Parsing OPTIMADE filter strings

Example use:

from optimade.filterparser import LarkParser

p = LarkParser(version=(1, 0, 0))
tree = p.parse("nelements<3")
print(tree)
Tree('filter', [Tree('expression', [Tree('expression_clause', [Tree('expression_phrase', [Tree('comparison', [Tree('property_first_comparison', [Tree('property', [Token('IDENTIFIER', 'nelements')]), Tree('value_op_rhs', [Token('OPERATOR', '<'), Tree('value', [Tree('number', [Token('SIGNED_INT', '3')])])])])])])])])])
print(tree.pretty())
filter
  expression
    expression_clause
      expression_phrase
        comparison
          property_first_comparison
            property    nelements
            value_op_rhs
              <
              value
                number  3
tree = p.parse('_mp_bandgap > 5.0 AND _cod_molecular_weight < 350')
print(tree.pretty())
filter
  expression
    expression_clause
      expression_phrase
        comparison
          property_first_comparison
            property    _mp_bandgap
            value_op_rhs
              >
              value
                number  5.0
      expression_phrase
        comparison
          property_first_comparison
            property    _cod_molecular_weight
            value_op_rhs
              <
              value
                number  350

Flow for parsing a user-supplied filter and converting to a backend query

optimade.filterparser.LarkParser will take user input to generate a lark.Tree and feed that to a lark.Transformer.

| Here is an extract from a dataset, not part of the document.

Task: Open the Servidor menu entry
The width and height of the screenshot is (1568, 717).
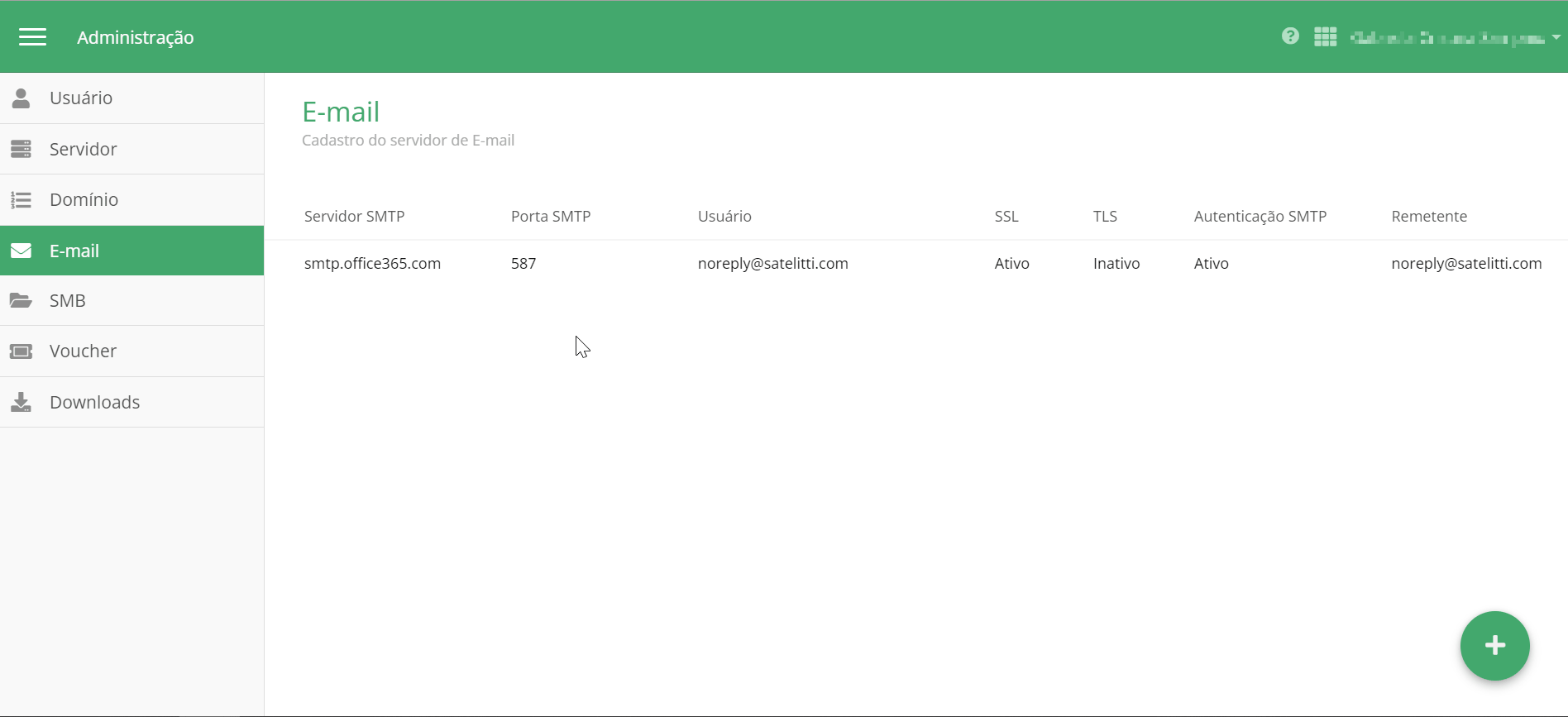Action: click(84, 149)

For example, optimade.filtertransformers.mongo.MongoTransformer will turn the tree into something useful for a MongoDB backend:

# Example: Converting to MongoDB Query Syntax
from optimade.filtertransformers.mongo import MongoTransformer

transformer = MongoTransformer()

tree = p.parse('_mp_bandgap > 5.0 AND _cod_molecular_weight < 350')
query = transformer.transform(tree)
print(query)
{
    "$and": [
        {"_mp_bandgap": {"$gt": 5.0}},
        {"_cod_molecular_weight": {"$lt": 350.0}}
    ]
}

Developing new filter transformers

In order to support a new backend, you will need to create a new filter transformer that inherits from the BaseTransformer. This transformer will need to override the methods that match the particular grammatical constructs in the Lark grammar in order to construct a query. Two examples can be found for MongoDB (MongoTransformer) and Elasticsearch (ElasticTransformer).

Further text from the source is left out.